* [Cuplikan Teks]
Tidak jauh sebelum Gedung Pemandian itu tampak sebuah danau terbuka
yang berdiri di atas kolam pemancingan ikan. Selain itu, di sebelah kiri
halaman belakang Gedung Induk juga terdapat sebuah bangunan masjid bernama
Masjid Baiturrahim serta beberapa rangkaian bangunan kecil lainnya sebagai
ruang perkantoran istana ini. Di samping itu, di sisi sebelah kiri Gedung Induk
tampak Rumah Kebun, tempat pembibitan dan perancangan taman bunga, dan taman
hutan istana.
Lahan Istana Cipanas yang naik-turun ini membuatnya menarik untuk
melakukan jalan- jalan santai, lari-lari, atau berkuda mengelilingi kompleks.
Di kompleks Istana Cipanas kini tersedia lapangan tenis, lapangan bermain untuk
kanak-kanak, kolam pemancingan ikan, kolam renang, dan tentu saja juga kolam
untuk berendam di air panas. Di dekat sumbernya dibangun tempat berendam khusus
untuk Presiden dan Wakil Presiden, sedangkan di depannya dibangun sebuah
bangunan panjang untuk para pejabat tinggi negara menikmati sumber air panas
belerang itu.
Presiden Soekarno cukup banyak memanfaatkan Istana Cipanas, terutama
sebagai tempat mencari inspirasi bagi pidato-pidatonya, terutama untuk
peringatan kemerdekaan pada 17 Agustus. Suasana damai dan sejuk Cipanas
bagaikan magnet yang mampu menarik semua gagasan yang tersimpan dalam benak
Soekarno ke atas kertas. Di Istana Cipanas inilah Presiden pertama itu
melangsungkan akad nikah dengan Ibu Hartini pada 1953.
Pada 1954, Bung Karno memerintahkan pembangunanan sebuah studio
terpencil di salah satu puncak bukit dalam lingkungan Istana Cipanas sebagai
tempat merenung. Puncak bukit itu dipilihnya karena merupakan sebuah titik
tempat orang dapat memandang Gunung Gede pada pagi hari dengan jelas, sebelum
kabut kemudian menutupi puncaknya.
Istana Cipanas |
Dua orang arsitek-R.M. Soedarsono dan F. Silaban—bersama-sama menggarap
desain studio itu. Hasilnya adalah sebuah bangunan sederhana dari bahan dasar
batu kali dan menonjolkannya sebagai ragam hias. Karenanya, gedung itu hingga
sekarang disebut Gedung Bentol karena bentol-bentol batu kali yang diekspos,
baik pada dinding maupun pada lantai luar bangunan.

* [Data Terkumpul]
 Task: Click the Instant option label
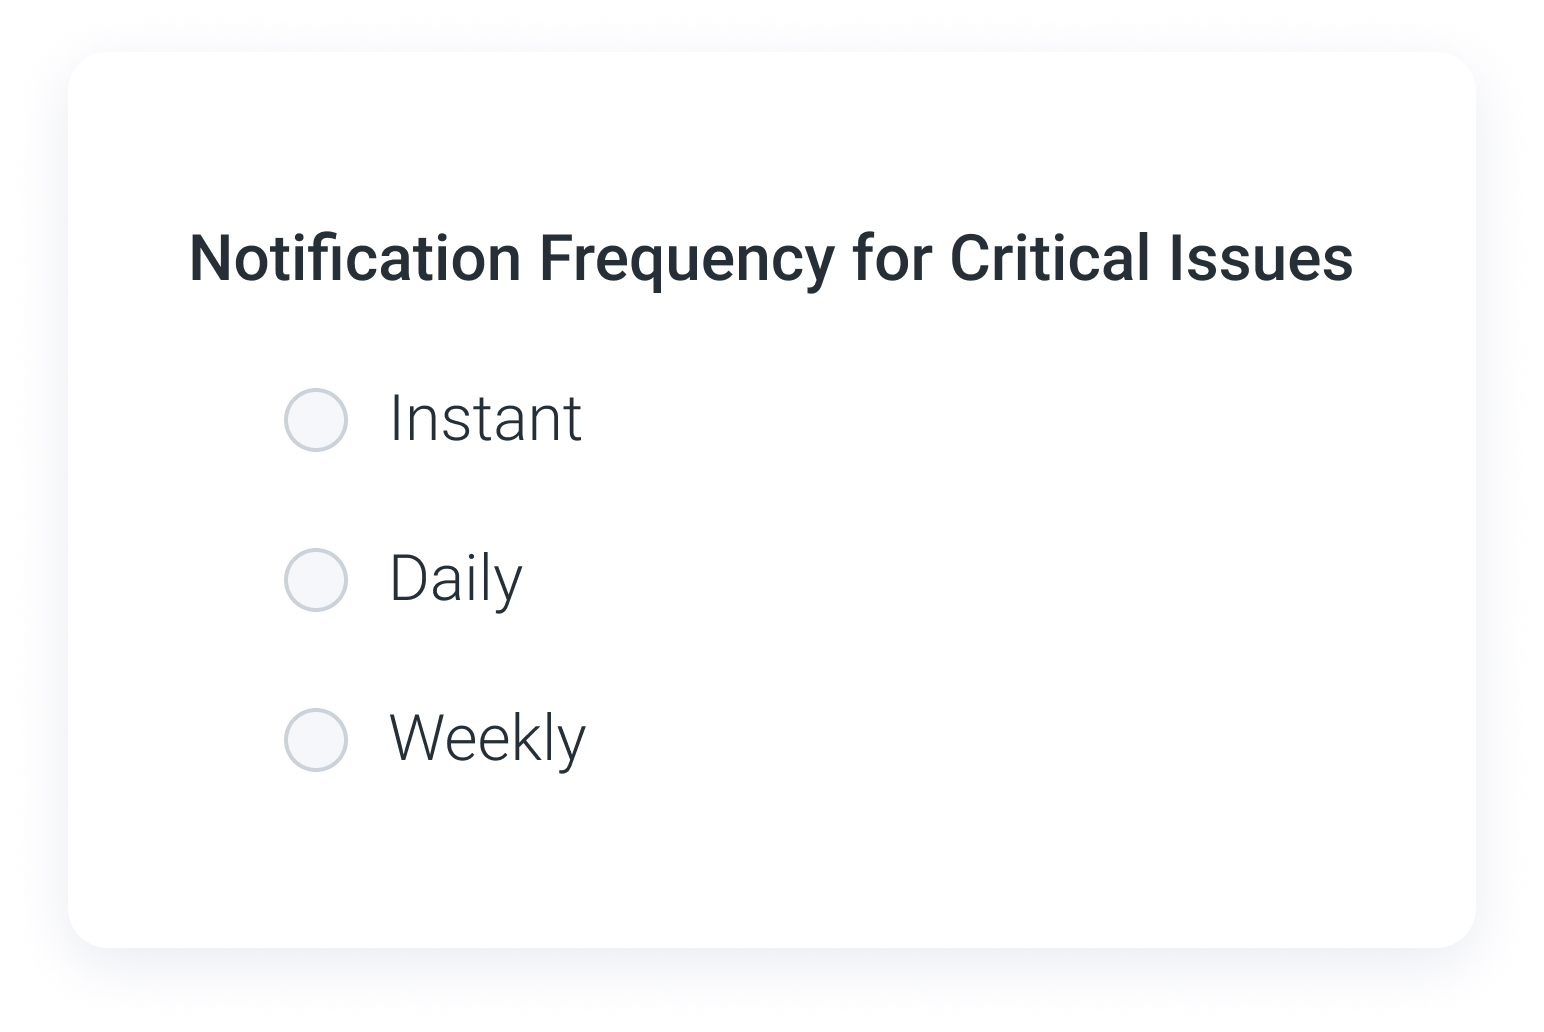point(485,420)
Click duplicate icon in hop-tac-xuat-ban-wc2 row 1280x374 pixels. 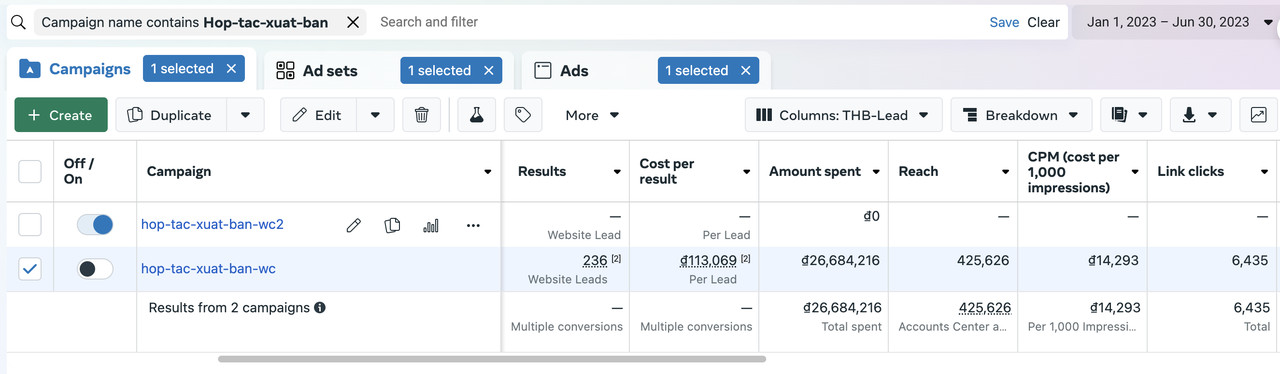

* [Petunjuk Latihan]
• 1. Apakah setiap pernyataan berikut sesuai dengan cuplikan teks tentang Istana Cipanas di atas? Jawab ya atau tidak, lalu kutip kata-kata teks yang menentukannya. (a) Soekarno melangsungkan akad nikah dengan Ibu Hartini di Istana Cipanas pada 1953. (b) Desain studio di puncak bukit itu digarap oleh seorang arsitek saja. (c) Masjid Baiturrahim terletak di sebelah kanan halaman belakang Gedung Induk.
• 2. Tuliskan kembali tanpa perubahan bagian dari cuplikan teks tentang Istana Cipanas di atas yang dimulai pada kata-kata "Istana Cipanas |" dan berhenti setelah kata-kata "lantai luar bangunan.".

* [Hasil]
• 1.
(a) Ya: "Di Istana Cipanas inilah Presiden pertama itu melangsungkan akad nikah dengan Ibu Hartini pada 1953."
(b) Tidak: "Dua orang arsitek-R.M. Soedarsono dan F. Silaban—bersama-sama menggarap desain studio itu."
(c) Tidak: "di sebelah kiri halaman belakang Gedung Induk juga terdapat sebuah bangunan masjid bernama Masjid Baiturrahim"

• 2.
Istana Cipanas |
Dua orang arsitek-R.M. Soedarsono dan F. Silaban—bersama-sama menggarap
desain studio itu. Hasilnya adalah sebuah bangunan sederhana dari bahan dasar
batu kali dan menonjolkannya sebagai ragam hias. Karenanya, gedung itu hingga
sekarang disebut Gedung Bentol karena bentol-bentol batu kali yang diekspos,
baik pada dinding maupun pada lantai luar bangunan.